The UK coalition government’s Academies Bill was rushed through Parliament this week, giving the green light to parents to set up their own schools. Critics argue that it’s a backward step, a return to the two-tierism that characterised the distinction between grammar and secondary moderns before they were replaced by comprehensive education in much of Britain during the 1960s and 1970s.
There’s a whole debate about the extent to which parents actually want the bother of running their own schools, and there are concerns that those who do will emanate from the middle classes, consigning working class children to state-run sink schools.
The grammar school I attended went comprehensive after a year, so I think I got the best of both worlds – plenty of exposure to a broad cross-section of people from different backgrounds and educational abilities, but, at least in my own year group, an expectation that you would stay on into the sixth form and go to university. Sadly, none of my siblings, all of whom attended an excellent secondary modern school, went until later in life.

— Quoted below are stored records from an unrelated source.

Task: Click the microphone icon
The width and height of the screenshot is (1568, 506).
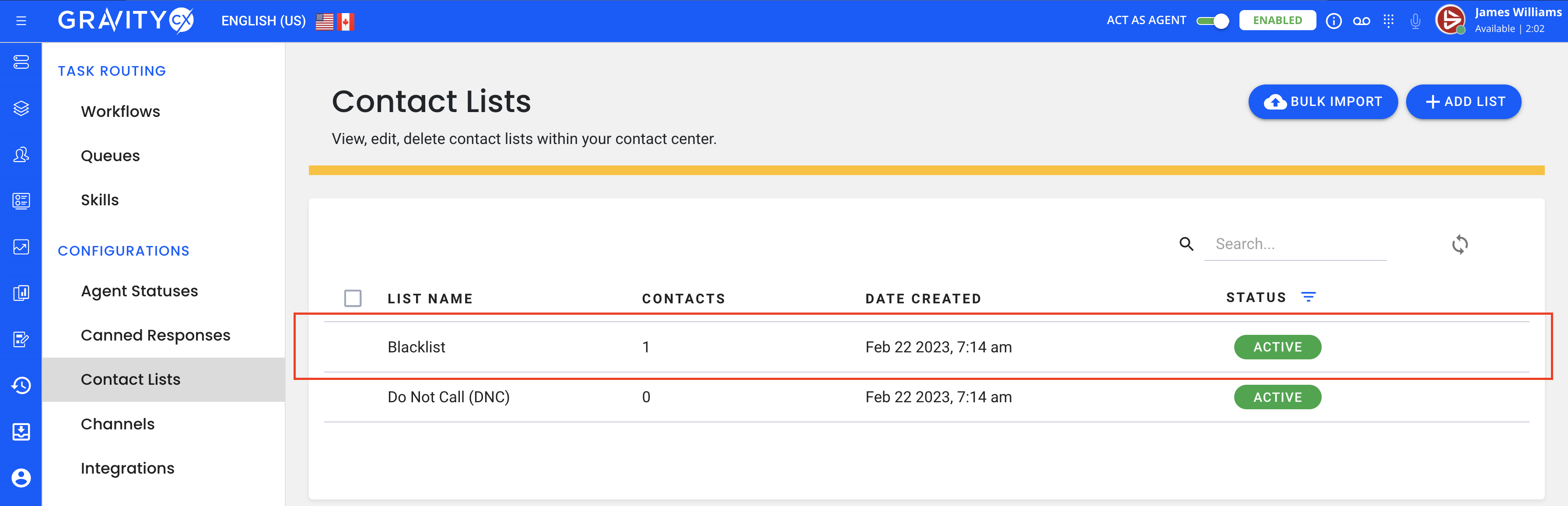Action: [x=1415, y=21]
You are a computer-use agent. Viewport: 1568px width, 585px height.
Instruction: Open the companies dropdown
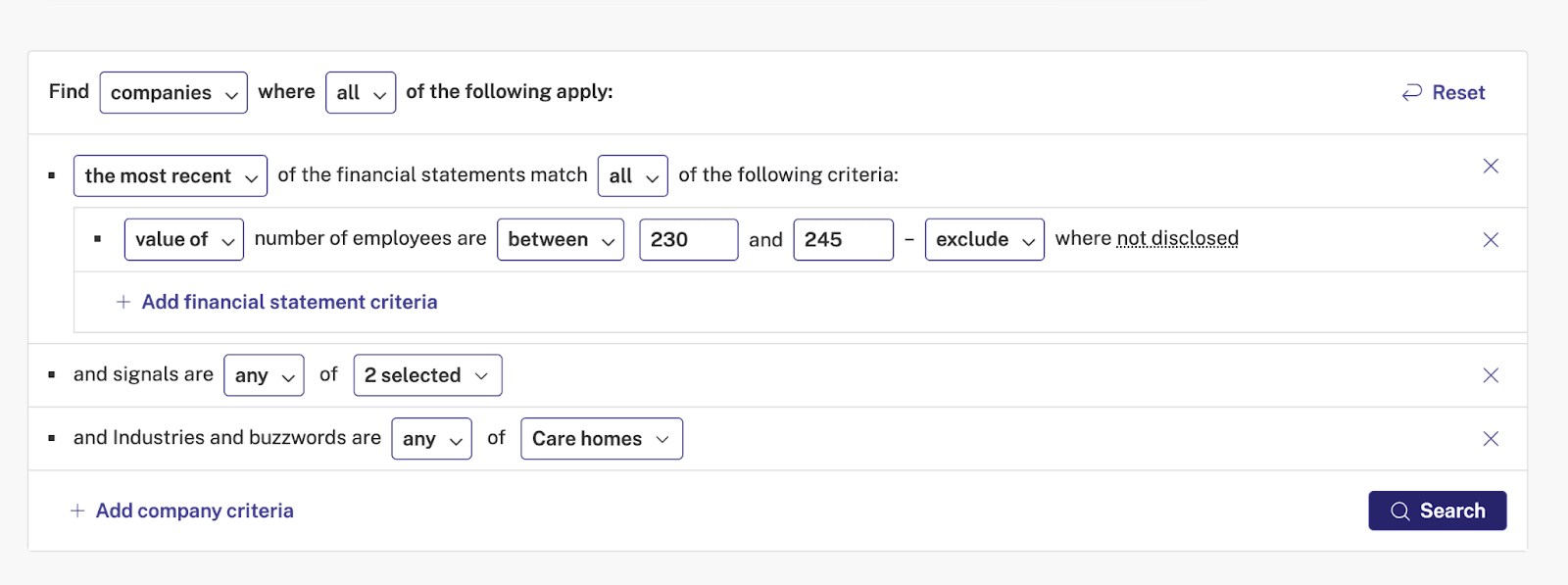[x=173, y=93]
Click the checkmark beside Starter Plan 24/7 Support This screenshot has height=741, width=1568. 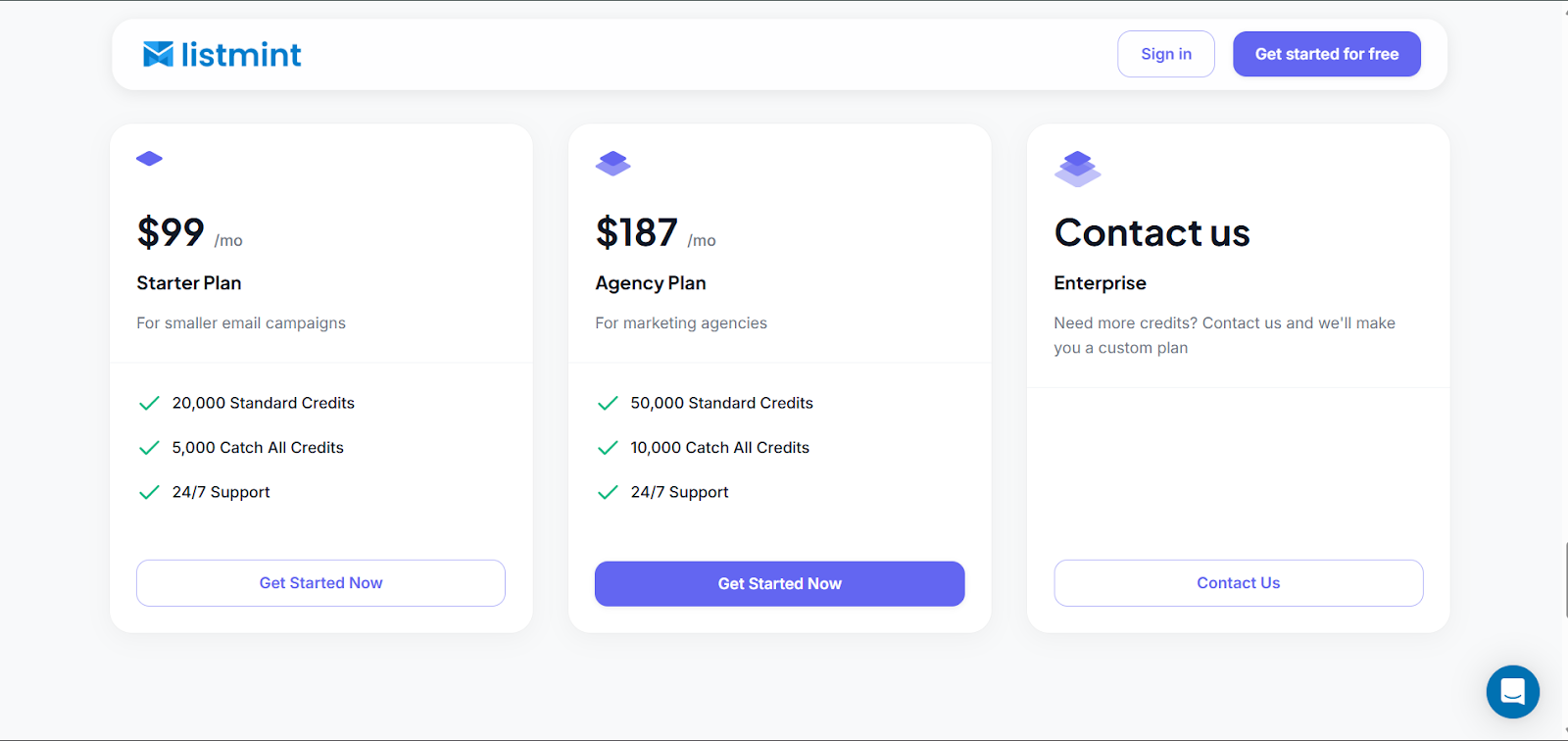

I was interested in Professor Colin Blakemore’s take on his grammar school education when he featured in BBC Radio 4’s The House I Grew Up In this week. The neurobiologist and former head of the Medical Research Council was an only child growing up in a modest rented house in war-torn Coventry, but Beryl and Norman, his parents, saved up to pay for him to take the 11-plus exam. It literally changed the course of his life.
This frank and poignant programme had Colin and Beryl revisiting their Coventry home (both were amazed at the small kitchen), and his former school, where he was an all-rounder, good at sports, interested in the arts, and fascinated by science. When a pet tortoise followed his mother in her red shoes around the garden (but not when she wore shoes of a different hue), he quickly deduced they could see colour.
School reports described Colin as having a resentful attitude towards correction” and suggested that he be a “little less self centred.” Were his teachers intimidated by his self-belief, wondered one former schoolfriend who accompanied him to Cambridge?
Blakemore, who presented last year’s BMJ video series highlighting key papers in its 170-year archive, was described by one teacher as a “Renaissance man” who has written more than 200 papers and books and who at 32, was the youngest person to deliver a BBC Reith Lecture. In 2003 he was refused a knighthood because he was considered too controversial a figure owing to his advocacy of animal testing. He received a personal apology from the Blair government.
Indeed, the scientist was most interesting on animal testing, which he stopped doing eight years ago after becoming head of the MRC. “It’s horrific, It’s always unpleasant. It’s always sad. That moral tussle is always in your mind,” he told the interviewer, and the animal’s suffering has to be minimised, but they are killed for a better cause than eating or hunting.”
David Payne is editor, bmj.com and doc2doc.